Overview
For a detailed explanation of the treatment for fHLH, see Canna & Marsh [2020] and Jordan et al [2011] (full text).
Given the complexity of fHLH diagnosis and treatment, management should be coordinated by or in consultation with a multidisciplinary team of specialists with expertise in fHLH, including specialists from hematology/oncology, bone marrow and stem cell transplantation, immunology, rheumatology, infectious diseases, critical care, neurology, nephrology, pathology, and medical genetics.
Chemoimmunotherapy. The Histiocyte Society HLH-94 and HLH-2004 protocols have substantially increased the survival for individuals with HLH, including those with fHLH. Use of the HLH-94 protocol resulted in a 54% five-year probability of survival following treatment with etoposide and dexamethasone, delayed cyclosporine, and intrathecal (IT) methotrexate for individuals with central nervous system (CNS) involvement, followed by hematopoietic stem cell transplantation (HSCT) [Trottestam et al 2011]. Nevertheless, 29% of affected individuals died before HSCT, and 19% developed late neurologic sequelae. To reduce pretransplant mortality and neurologic complications, the HLH-2004 protocol added up-front cyclosporine and included IT corticosteroids. Although use of the HLH-2004 protocol resulted in a five-year estimated survival of 62%, neither treatment modification significantly improved overall outcome [Bergsten et al 2017]. Therefore, the HLH-94 protocol remains the current standard of care in most centers.

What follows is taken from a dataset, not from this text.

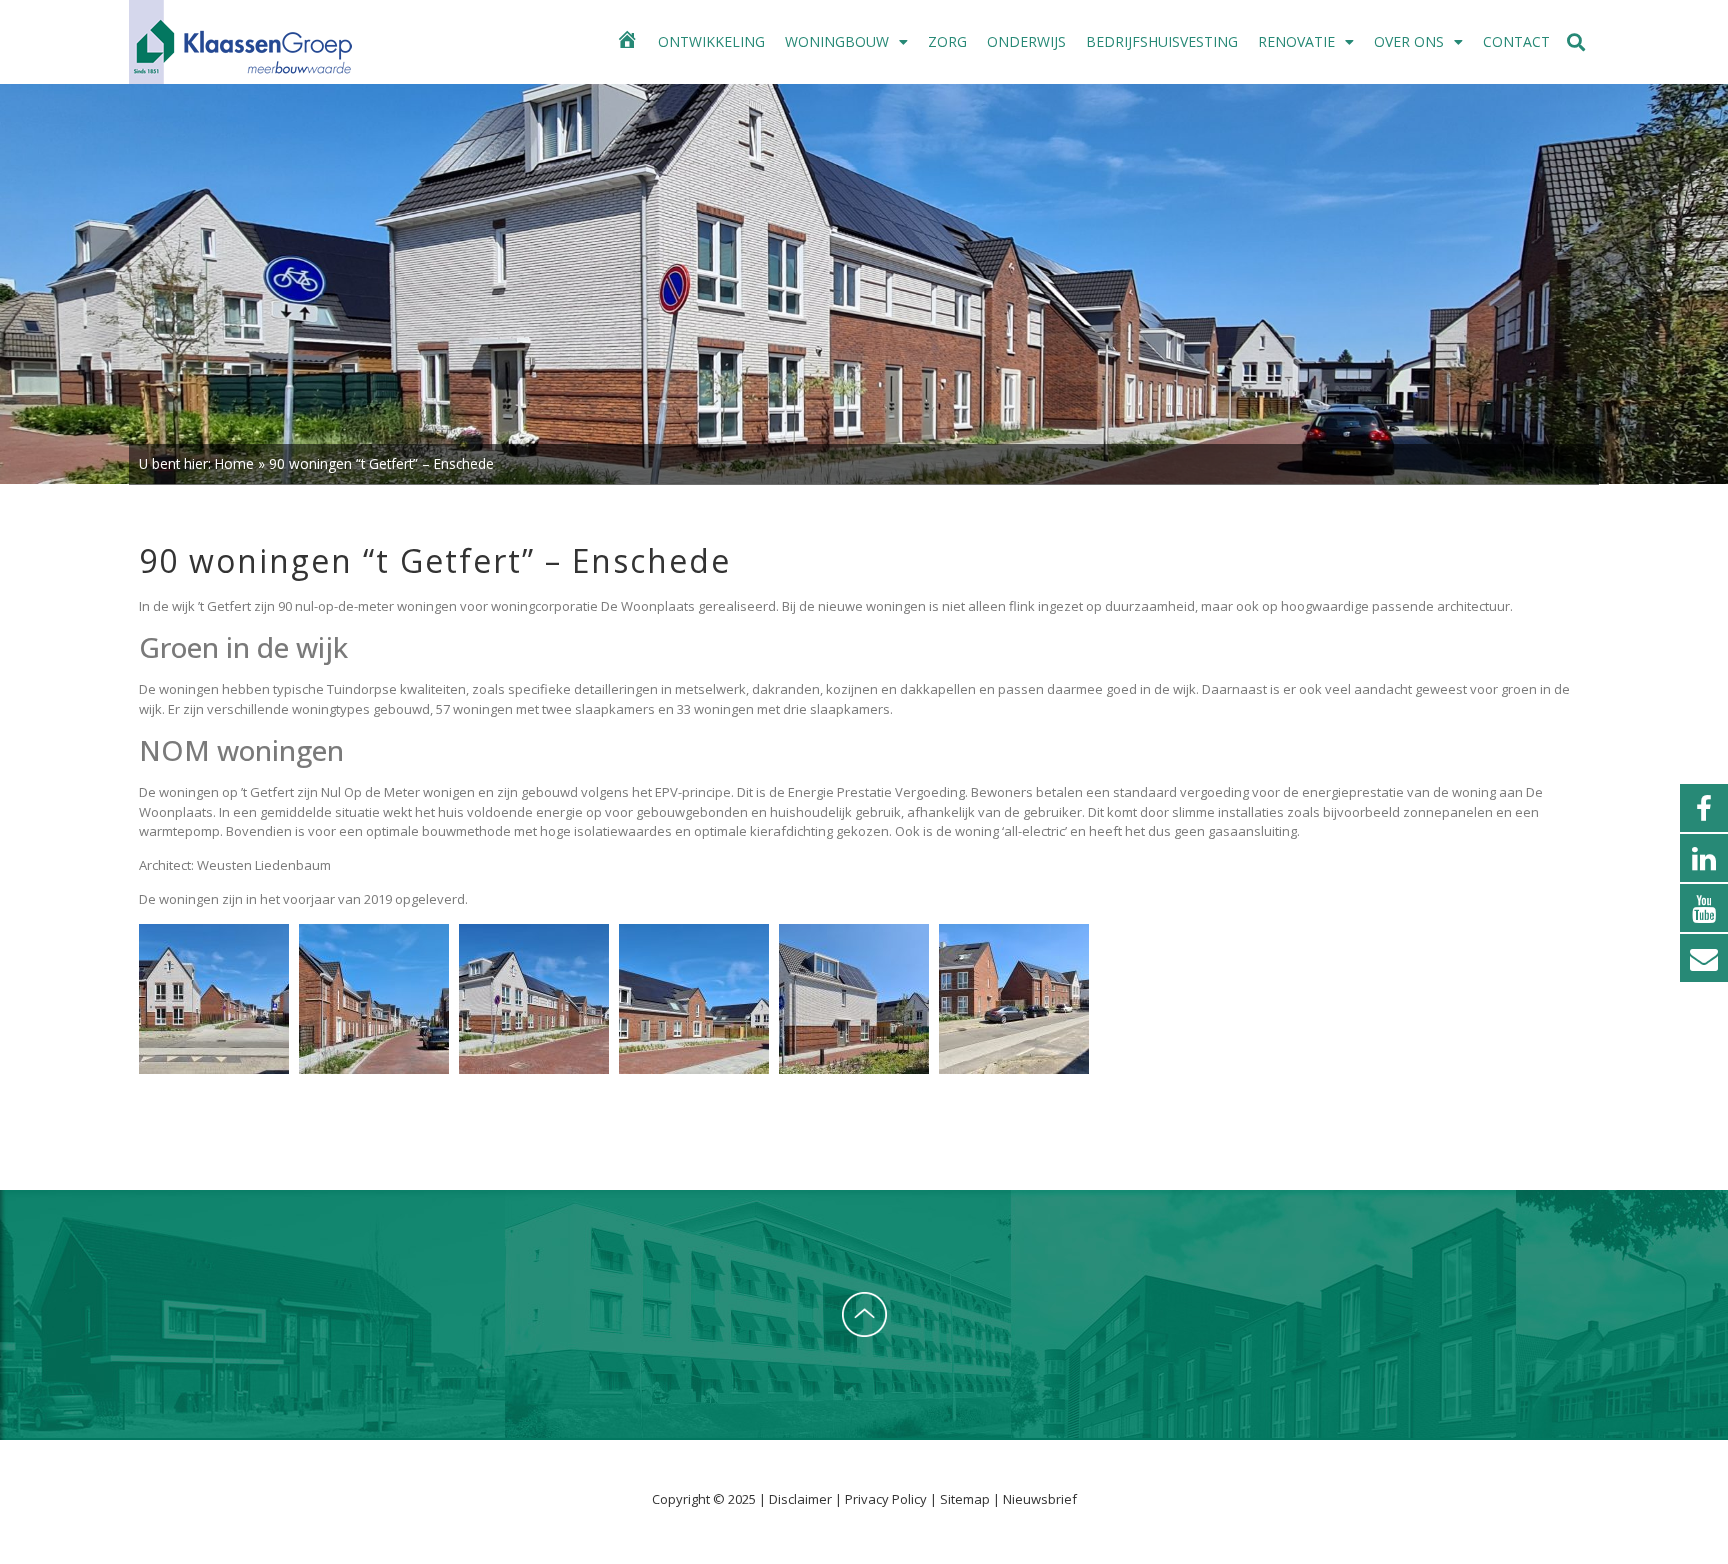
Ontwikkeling (711, 41)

For individuals with relapsed/refractory fHLH, data are limited on the utility of specific salvage therapies.
These less-than-perfect outcomes of older treatment regimens prompted investigation of alternative therapeutic strategies. Toward this end, a recent report describes 27 individuals with relapsed/refractory fHLH treated with dexamethasone, the IFN-gamma neutralizing antibody emapalumab, and, when needed, other agents [Locatelli et al 2020]. Sixty-three percent of participants exhibited reduction in the signs of active disease with 70.4% proceeding to HSCT.
Allogeneic HSCT. Cure for fHLH can only be obtained via allogeneic HSCT, which generally requires prior chemoimmunotherapy (usually with steroids and etoposide-based chemotherapy regimens such as the HLH-94 protocol) to dampen inflammation.

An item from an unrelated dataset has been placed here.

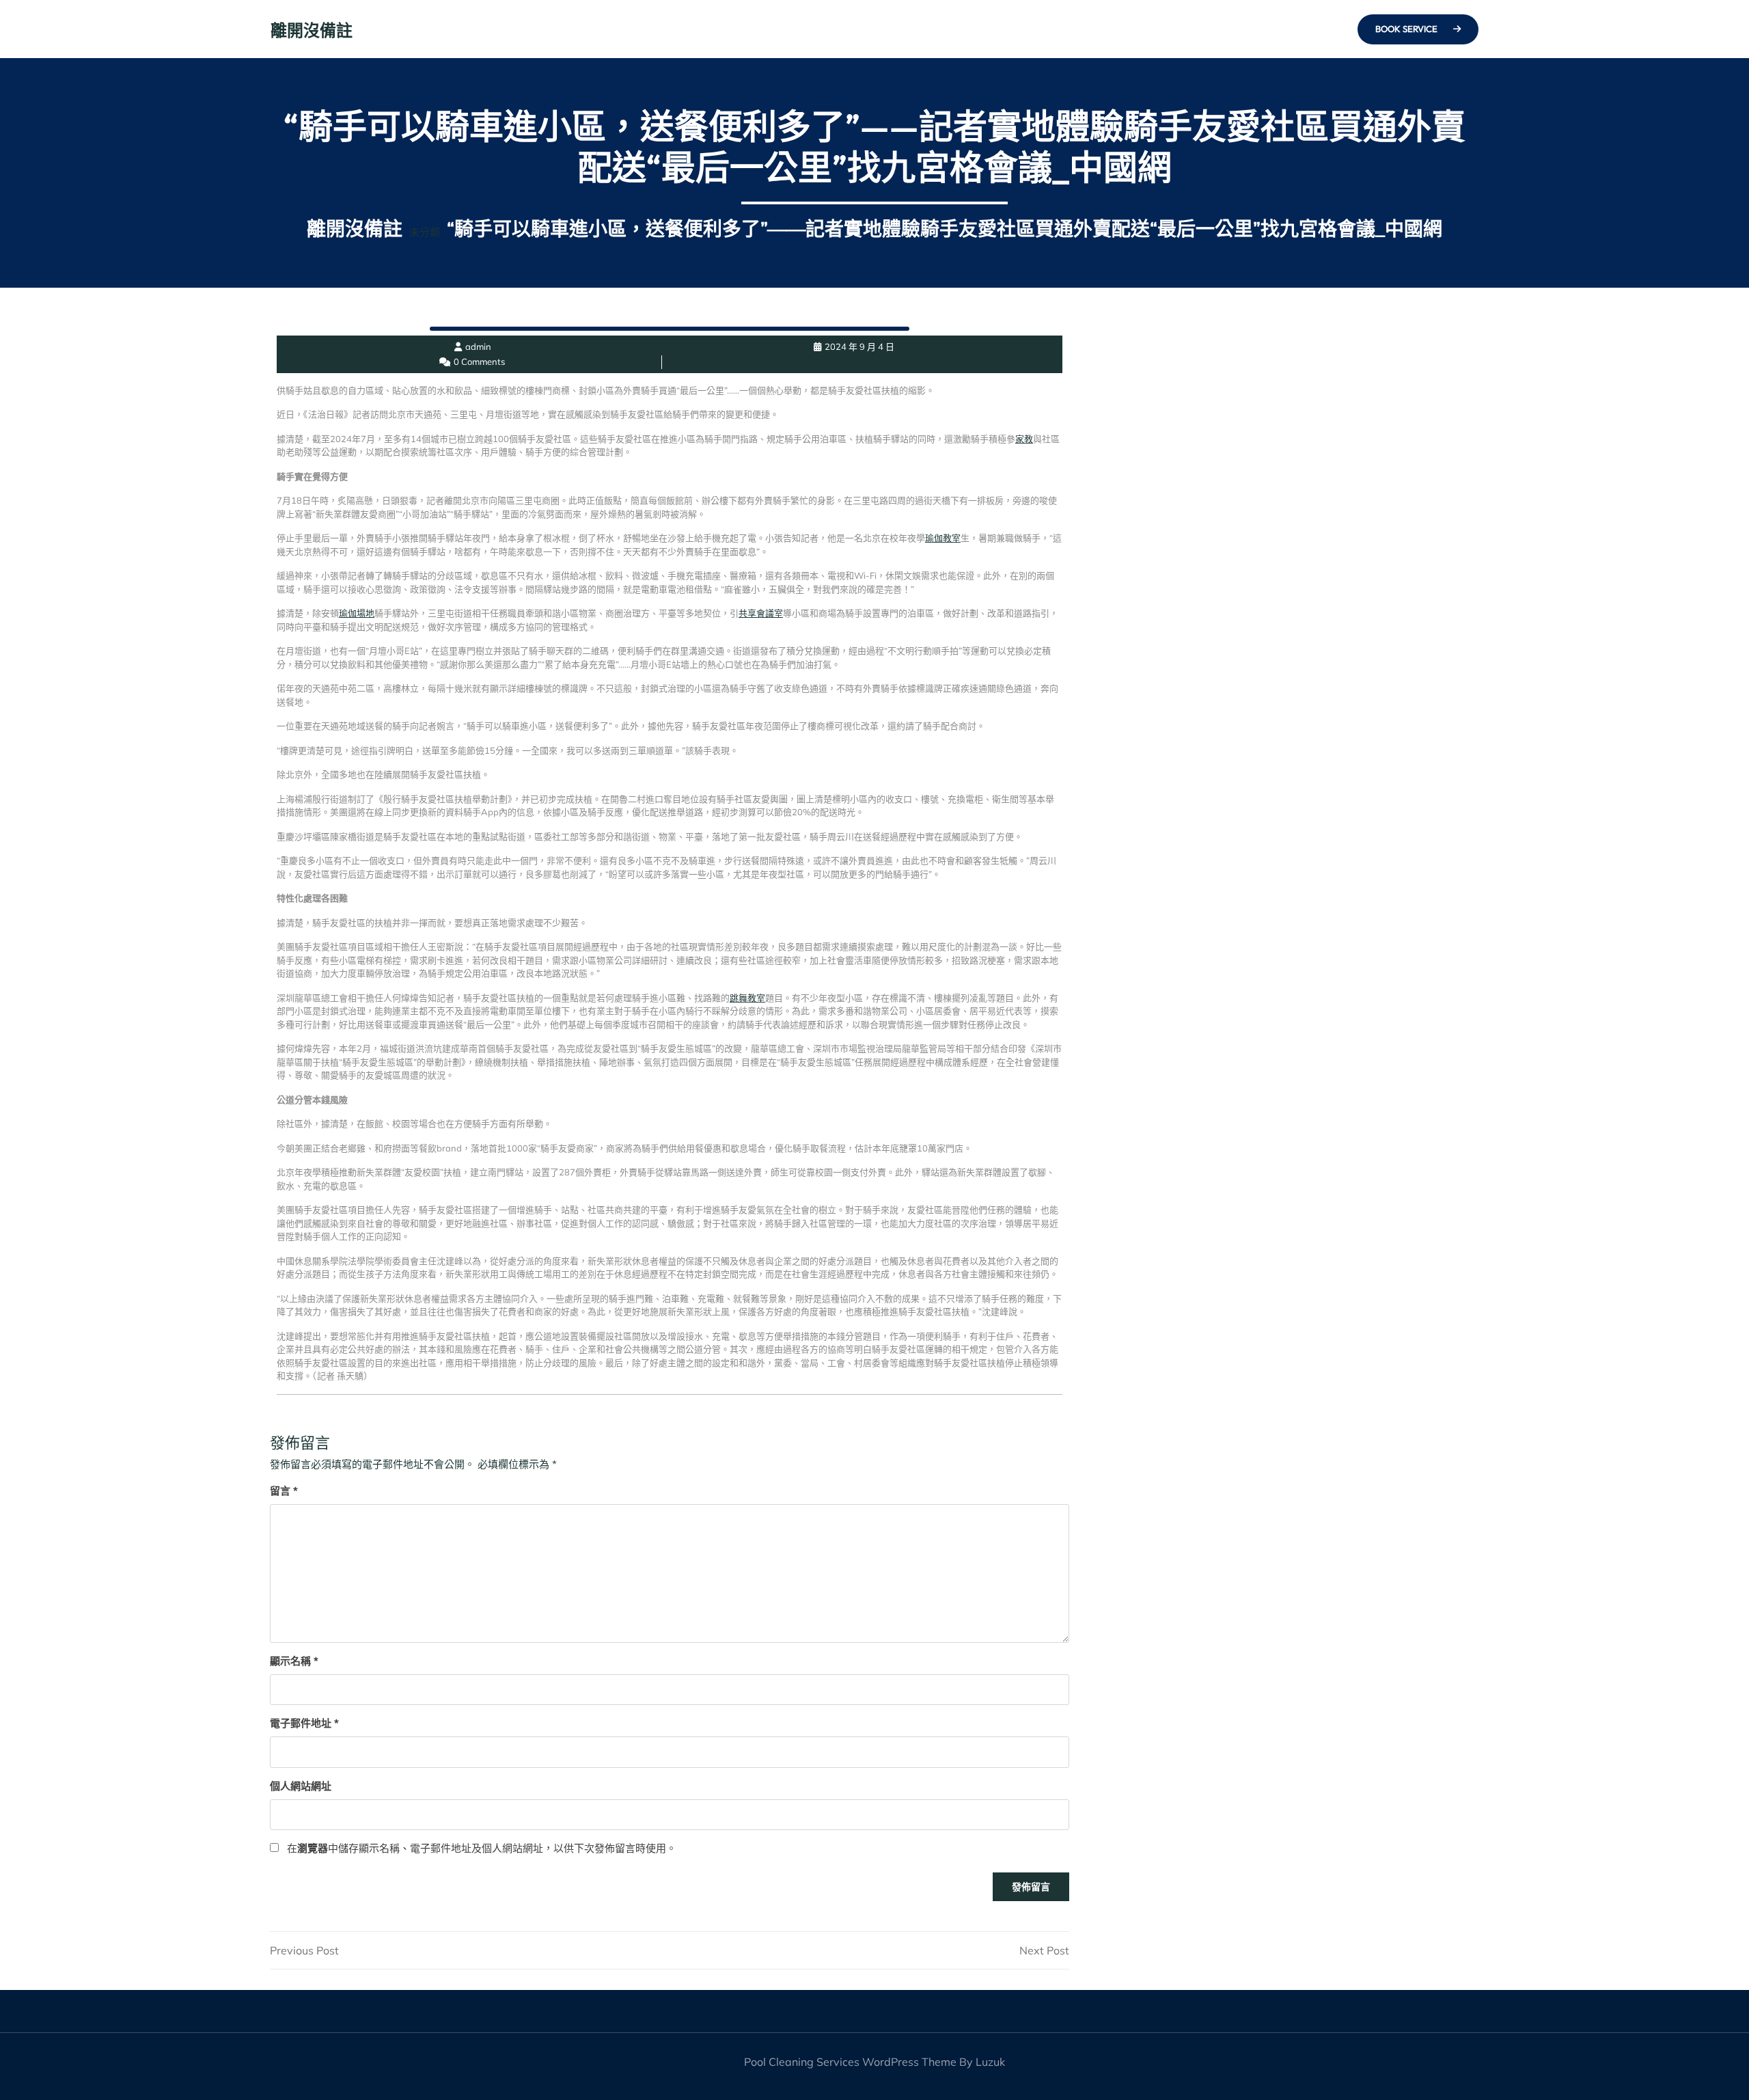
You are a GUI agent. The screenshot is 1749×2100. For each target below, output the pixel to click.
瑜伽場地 (356, 613)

HLA typing and initiation of the stem cell donor search should be started as soon as fHLH is suspected. HSCT should be undertaken in children with molecularly confirmed fHLH as early in life as is feasible, both for symptomatic children who have achieved clinical remission of active disease (or as close to remission of active disease as possible) following treatment with chemoimmunotherapy as well as presymptomatic children who have not yet experienced a flare of active inflammation (usually identified based on a positive family history of fHLH) [Lucchini et al 2018].
In the past, fully myeloablative conditioning regimens containing busulfan and cyclophosphamide were associated with exceptionally high risks of toxicities and mortality in individuals with fHLH. Although reduced-intensity conditioning regimens containing alemtuzumab, fludarabine, and melphalan (which have come into favor over the last decade), are associated with reduced toxicities and improved overall survival, they are associated with high rates of mixed chimerism and secondary graft failure [Marsh et al 2011, Allen et al 2018].
Experience with reduced toxicity myeloablative conditioning approaches is growing and results appear promising [Richards et al 2018, Contreras et al 2020, Felber et al 2020, Naik et al 2020, Chandra et al 2021, Goode et al 2021]. A recent comparison found that survival with sustained engraftment was higher and toxicity lower for patients treated with reduced toxicity myeloablative regimens containing either (1) busulfan and fludarabine or (2) fludarabine, melphalan, and thiotepa, when compared to reduced-intensity conditioning regimens containing alemtuzumab, fludarabine, and melphalan, or fully myeloablative conditioning regimens containing busulfan and cyclophosphamide [Marsh et al 2022].
Management of neurologic manifestations, respiratory dysfunction, GI tract manifestations, renal impairment, and other system dysfunctions is per standard of care by primary care health care providers or specialty clinicians.